Data records =>
- - -
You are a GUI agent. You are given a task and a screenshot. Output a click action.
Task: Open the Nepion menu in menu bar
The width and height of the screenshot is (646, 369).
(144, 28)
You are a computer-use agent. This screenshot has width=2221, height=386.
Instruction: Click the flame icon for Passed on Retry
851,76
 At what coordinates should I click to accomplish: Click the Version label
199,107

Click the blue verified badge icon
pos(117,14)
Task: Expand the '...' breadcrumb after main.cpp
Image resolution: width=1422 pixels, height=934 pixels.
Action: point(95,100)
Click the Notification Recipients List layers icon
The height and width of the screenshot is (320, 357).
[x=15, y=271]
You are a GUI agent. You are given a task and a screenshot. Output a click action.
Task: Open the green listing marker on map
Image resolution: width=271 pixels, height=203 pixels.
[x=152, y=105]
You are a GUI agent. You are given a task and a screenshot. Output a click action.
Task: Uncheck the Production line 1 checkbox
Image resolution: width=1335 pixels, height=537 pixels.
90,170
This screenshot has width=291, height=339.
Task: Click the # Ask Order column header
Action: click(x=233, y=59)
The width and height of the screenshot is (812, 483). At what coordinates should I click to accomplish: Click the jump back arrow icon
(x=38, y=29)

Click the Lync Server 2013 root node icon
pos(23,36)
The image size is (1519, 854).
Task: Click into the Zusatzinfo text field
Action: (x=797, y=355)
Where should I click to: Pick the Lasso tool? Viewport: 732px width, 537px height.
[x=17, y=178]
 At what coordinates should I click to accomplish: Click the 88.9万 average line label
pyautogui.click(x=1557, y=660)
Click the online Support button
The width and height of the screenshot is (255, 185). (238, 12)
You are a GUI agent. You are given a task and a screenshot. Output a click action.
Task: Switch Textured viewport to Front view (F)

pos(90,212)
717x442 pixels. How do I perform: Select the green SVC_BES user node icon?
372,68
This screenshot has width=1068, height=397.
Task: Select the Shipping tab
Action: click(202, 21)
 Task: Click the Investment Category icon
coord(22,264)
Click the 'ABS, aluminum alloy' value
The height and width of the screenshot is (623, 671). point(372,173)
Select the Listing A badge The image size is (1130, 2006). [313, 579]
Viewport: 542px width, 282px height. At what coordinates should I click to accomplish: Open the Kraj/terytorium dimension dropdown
- - -
Exercise details => Copy out all of the records again, swapping "Lasso" for "Brush" and leaving everything else the same.

Expected answer =>
You are a GUI agent. You are given a task and a screenshot. Output a click action.
Task: Open the Nepion menu in menu bar
The width and height of the screenshot is (646, 369).
(144, 28)
You are a computer-use agent. This screenshot has width=2221, height=386.
Instruction: Click the flame icon for Passed on Retry
851,76
 At what coordinates should I click to accomplish: Click the Version label
199,107

Click the blue verified badge icon
pos(117,14)
Task: Expand the '...' breadcrumb after main.cpp
Image resolution: width=1422 pixels, height=934 pixels.
Action: point(95,100)
Click the Notification Recipients List layers icon
The height and width of the screenshot is (320, 357).
[x=15, y=271]
You are a GUI agent. You are given a task and a screenshot. Output a click action.
Task: Open the green listing marker on map
Image resolution: width=271 pixels, height=203 pixels.
[x=152, y=105]
You are a GUI agent. You are given a task and a screenshot. Output a click action.
Task: Uncheck the Production line 1 checkbox
Image resolution: width=1335 pixels, height=537 pixels.
90,170
This screenshot has width=291, height=339.
Task: Click the # Ask Order column header
Action: click(x=233, y=59)
The width and height of the screenshot is (812, 483). At what coordinates should I click to accomplish: Click the jump back arrow icon
(x=38, y=29)

Click the Lync Server 2013 root node icon
pos(23,36)
The image size is (1519, 854).
Task: Click into the Zusatzinfo text field
Action: (x=797, y=355)
Where should I click to: Pick the Brush tool? Viewport: 732px width, 537px height.
[x=17, y=178]
 At what coordinates should I click to accomplish: Click the 88.9万 average line label
pyautogui.click(x=1557, y=660)
Click the online Support button
The width and height of the screenshot is (255, 185). (238, 12)
You are a GUI agent. You are given a task and a screenshot. Output a click action.
Task: Switch Textured viewport to Front view (F)

pos(90,212)
717x442 pixels. How do I perform: Select the green SVC_BES user node icon?
372,68
This screenshot has width=1068, height=397.
Task: Select the Shipping tab
Action: click(202, 21)
 Task: Click the Investment Category icon
coord(22,264)
Click the 'ABS, aluminum alloy' value
The height and width of the screenshot is (623, 671). point(372,173)
Select the Listing A badge The image size is (1130, 2006). [313, 579]
Viewport: 542px width, 282px height. At what coordinates should I click to accomplish: Open the Kraj/terytorium dimension dropdown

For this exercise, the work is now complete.